What's more, `generate()` can take filtering criteria, so that you can re-generate specific repetitions or conditions *without having to recreate the entire simulation*. This requires that the seed, specification, definition, and number of reps is identical to the simulation you are trying to reproduce.

```{r filter_after_generating}
set.seed(500)
filter_after_generating = specify(a = ~ runif(6)) %>% 
  generate(3) %>% 
  filter(.sim_id == 2)

filter_after_generating
```
```{r filter_while_generating}
## Much faster, same result!
set.seed(500)
filter_while_generating = specify(a = ~ runif(6)) %>% 
  generate(3, .sim_id == 2)

filter_while_generating
```
```{r filter_test}
identical(filter_after_generating, filter_while_generating)
```

Although only one repetition was generated above, it is the same data as was generated when we actually did the full simulation.

A common use case is for regenerating the data in cases where an error was created.  Here's an example of a simulation that only generated errors in one condition. We generate some data and fit a logistic regression, but notice that we get some errors.
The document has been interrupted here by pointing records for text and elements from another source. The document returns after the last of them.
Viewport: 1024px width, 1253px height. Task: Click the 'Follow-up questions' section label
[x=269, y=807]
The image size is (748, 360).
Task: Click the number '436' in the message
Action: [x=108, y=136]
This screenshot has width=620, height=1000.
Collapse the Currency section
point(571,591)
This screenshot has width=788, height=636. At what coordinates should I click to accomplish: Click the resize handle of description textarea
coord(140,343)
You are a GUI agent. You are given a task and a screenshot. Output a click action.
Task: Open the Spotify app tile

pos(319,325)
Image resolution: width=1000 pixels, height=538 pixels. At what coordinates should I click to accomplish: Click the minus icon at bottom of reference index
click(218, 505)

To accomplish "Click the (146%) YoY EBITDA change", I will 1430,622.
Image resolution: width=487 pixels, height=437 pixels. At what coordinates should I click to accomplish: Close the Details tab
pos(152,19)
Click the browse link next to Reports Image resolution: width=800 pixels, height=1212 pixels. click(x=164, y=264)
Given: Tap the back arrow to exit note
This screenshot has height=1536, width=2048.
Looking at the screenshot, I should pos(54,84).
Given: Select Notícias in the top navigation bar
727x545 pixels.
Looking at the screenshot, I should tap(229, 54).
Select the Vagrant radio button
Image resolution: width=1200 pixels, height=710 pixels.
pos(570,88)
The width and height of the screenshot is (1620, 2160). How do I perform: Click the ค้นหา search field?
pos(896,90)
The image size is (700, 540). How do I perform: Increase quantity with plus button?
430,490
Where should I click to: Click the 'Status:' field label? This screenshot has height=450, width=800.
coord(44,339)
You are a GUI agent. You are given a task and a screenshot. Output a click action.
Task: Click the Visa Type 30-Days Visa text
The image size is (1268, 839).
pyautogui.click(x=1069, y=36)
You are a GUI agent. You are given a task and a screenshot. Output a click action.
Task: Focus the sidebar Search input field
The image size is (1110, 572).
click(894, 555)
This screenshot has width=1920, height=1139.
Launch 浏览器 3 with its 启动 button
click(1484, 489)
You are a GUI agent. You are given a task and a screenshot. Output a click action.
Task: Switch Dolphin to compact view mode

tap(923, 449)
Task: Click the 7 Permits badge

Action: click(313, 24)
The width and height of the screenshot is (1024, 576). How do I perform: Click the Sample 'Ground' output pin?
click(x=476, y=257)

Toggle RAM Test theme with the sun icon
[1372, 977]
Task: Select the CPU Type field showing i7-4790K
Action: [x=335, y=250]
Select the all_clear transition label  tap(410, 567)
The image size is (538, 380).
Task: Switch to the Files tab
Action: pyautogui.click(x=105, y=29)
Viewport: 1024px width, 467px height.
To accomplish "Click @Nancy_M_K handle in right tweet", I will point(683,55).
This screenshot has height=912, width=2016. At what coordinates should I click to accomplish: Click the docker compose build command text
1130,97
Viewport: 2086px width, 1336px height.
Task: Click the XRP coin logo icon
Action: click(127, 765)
```{r fit_tidy, warning = TRUE, purl = FALSE}
set.seed(500)
fit_tidy = specify(a = ~ sample(0:max, size = 10, replace = TRUE),
        b = ~ a + rnorm(10))  %>% 
  define(max = c(0, 1, 10)) %>%
  generate(3) %>% 
  fit(lm = ~ glm(a ~ b, family = "binomial")) %>% 
  tidy_fits()

fit_tidy
```

One options for regenerating is to filter directly to the problematic `max == 10` condition to examine the generated data.

```{r filter_max_10}
set.seed(500)
filter_max_10 = specify(a = ~ sample(0:max, size = 10, replace = TRUE),
        b = ~ a + rnorm(10))  %>% 
  define(max = c(0, 1, 10)) %>%
  generate(3, max == 10)

filter_max_10
```

Looking at the raw generated data, we can see our outcome variable is often larger than 1, which makes no sense for a logistic regression.

In general, we could also filter down to only values of `.sim_id` which generated errors to examine those:

```{r fit_error_data}
fit_errors = filter(fit_tidy, !is.na(.fit_error))

set.seed(500)
fit_error_data = specify(a = ~ sample(1:max, size = 10, replace = TRUE),
                     b = ~ a + rnorm(10))  %>% 
  define(max = c(0, 1, 10)) %>%
  generate(3, .sim_id %in% fit_errors$.sim_id)

fit_error_data
```

This approach is useful in cases where we don't know which conditions are producing the errors.  Sometimes simulation errors arise from numerical issues arising from unlucky draws from the data-generating mechanism, and are not systematic.